O impacto da descoberta vai além da inovação científica. Como destaca Edilson, o grupo de pesquisa Algoritmos Aplicados à Química Medicinal e Inteligência Artificial (ALQUIMIA) busca desenvolver moléculas com interesse farmacológico em diferentes áreas, “na expectativa de futuros medicamentos ou substâncias de aplicação ambiental”. Atualmente, o grupo também atua em pesquisas voltadas para o controle do Aedes aegypti, repelentes agrícolas e modelos de toxicidade em polinizadores, com foco em abelhas.

O trabalho contou com a colaboração do professor Rosalvo Neto, também da Univasf, do químico Sérgio Ruschi, da UFRN, e de Cintia Leal, estudante de Doutorado na área de Dinâmica Molecular pela Universidade de Picardie Jules Verne (UPJV). “A pesquisa lança luzes sobre o mecanismo de ação de uma nova classe de compostos anticâncer e propõe moléculas inéditas que podem ser futuramente testadas”, reforça Edilson Alencar.

As simulações de dinâmica molecular foram realizadas com o apoio do Núcleo de Processamento de Alto Desempenho (NPAD/UFRN), cuja infraestrutura foi decisiva para viabilizar o estudo. “O NPAD foi essencial para viabilizar simulações de alto custo computacional, tarefa que seria inviável sem esses recursos”, reforça o pesquisador.
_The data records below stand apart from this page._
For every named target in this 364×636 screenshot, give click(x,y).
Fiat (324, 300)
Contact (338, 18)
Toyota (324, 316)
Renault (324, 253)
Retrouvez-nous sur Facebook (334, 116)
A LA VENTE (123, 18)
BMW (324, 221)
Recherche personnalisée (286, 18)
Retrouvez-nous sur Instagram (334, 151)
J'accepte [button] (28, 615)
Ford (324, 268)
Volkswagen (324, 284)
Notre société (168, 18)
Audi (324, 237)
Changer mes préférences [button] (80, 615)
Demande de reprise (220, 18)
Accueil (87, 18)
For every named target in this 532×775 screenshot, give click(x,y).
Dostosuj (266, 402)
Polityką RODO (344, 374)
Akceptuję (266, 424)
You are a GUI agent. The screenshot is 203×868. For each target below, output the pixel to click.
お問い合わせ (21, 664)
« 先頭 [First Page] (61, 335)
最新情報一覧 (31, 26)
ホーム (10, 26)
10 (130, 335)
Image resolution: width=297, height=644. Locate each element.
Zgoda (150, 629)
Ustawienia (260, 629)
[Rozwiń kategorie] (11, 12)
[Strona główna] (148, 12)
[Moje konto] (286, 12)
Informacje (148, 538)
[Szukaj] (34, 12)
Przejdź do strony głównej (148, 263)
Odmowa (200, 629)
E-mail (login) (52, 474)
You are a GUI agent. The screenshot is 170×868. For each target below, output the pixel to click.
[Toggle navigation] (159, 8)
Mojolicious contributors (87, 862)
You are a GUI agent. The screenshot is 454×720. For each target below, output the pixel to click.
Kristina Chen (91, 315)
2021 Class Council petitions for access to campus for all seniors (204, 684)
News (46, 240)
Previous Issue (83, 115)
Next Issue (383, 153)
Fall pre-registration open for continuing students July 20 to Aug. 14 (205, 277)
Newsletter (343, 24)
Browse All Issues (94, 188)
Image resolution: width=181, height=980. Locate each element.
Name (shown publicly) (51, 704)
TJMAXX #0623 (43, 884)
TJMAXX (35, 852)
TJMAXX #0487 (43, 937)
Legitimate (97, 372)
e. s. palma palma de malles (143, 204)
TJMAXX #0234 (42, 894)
Se confirmados experimentalmente, os compostos propostos pelo grupo podem representar um avanço importante no enfrentamento ao câncer de pele mais letal que existe. Para os pacientes e suas famílias, isso significa mais do que estatísticas: significa a possibilidade real de novas alternativas terapêuticas e de esperança em meio a uma doença marcada pela agressividade e pelo alto índice de mortalidade.